- Task instructions
A word-for-word copy of the records is needed, with every picture left out.

===== Dataset entries

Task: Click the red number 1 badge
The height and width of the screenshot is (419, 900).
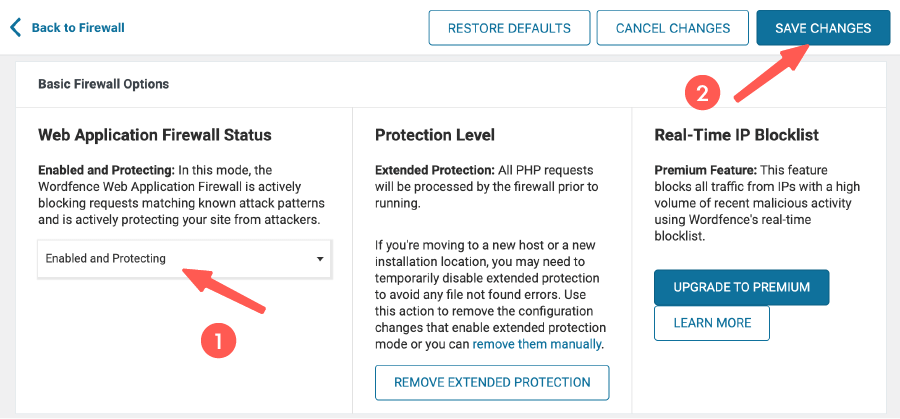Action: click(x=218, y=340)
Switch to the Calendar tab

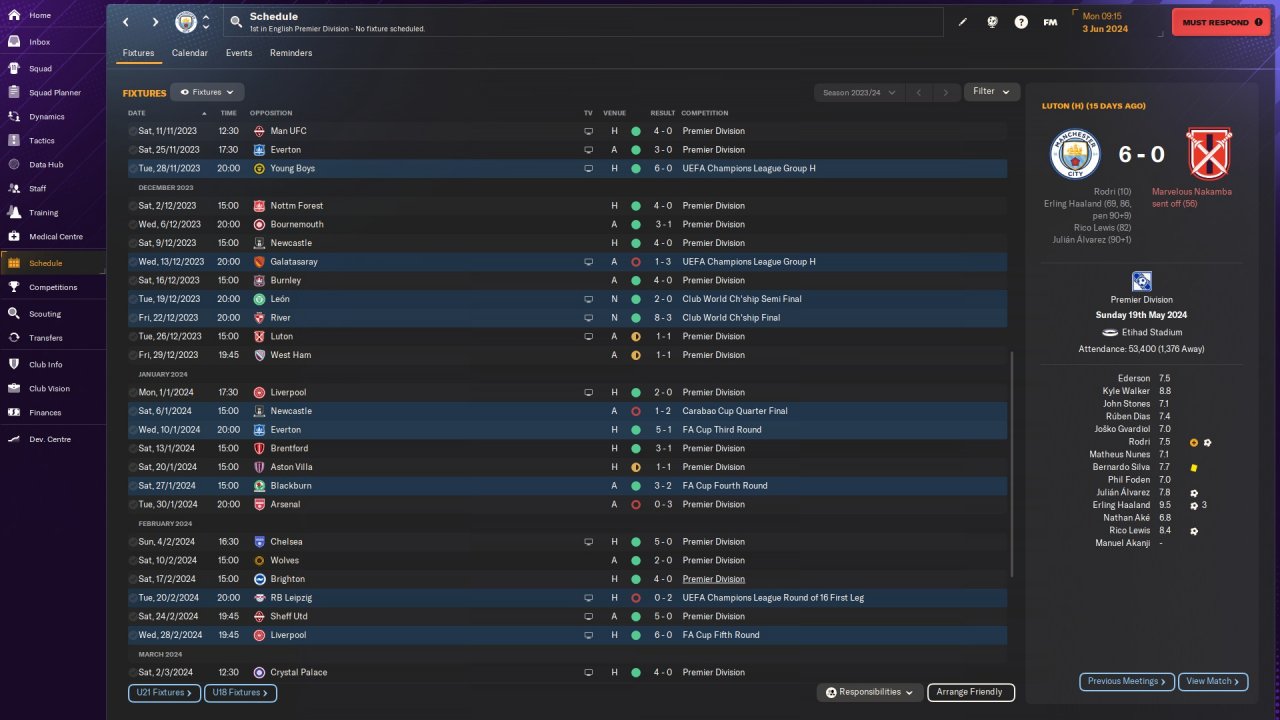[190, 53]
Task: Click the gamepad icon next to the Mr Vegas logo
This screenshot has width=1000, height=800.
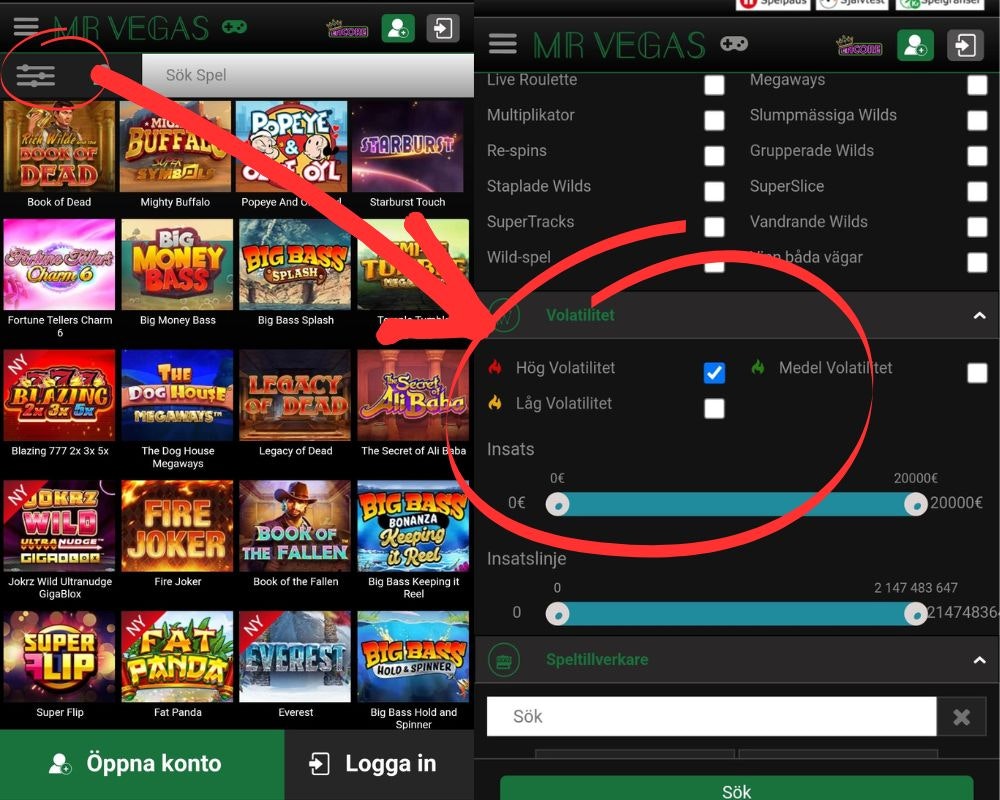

==========

- Exercise solution
Task: Click the red number 1 badge
The height and width of the screenshot is (419, 900).
Action: click(x=218, y=340)
Switch to the Calendar tab

[190, 53]
Task: Click the gamepad icon next to the Mr Vegas logo
This screenshot has width=1000, height=800.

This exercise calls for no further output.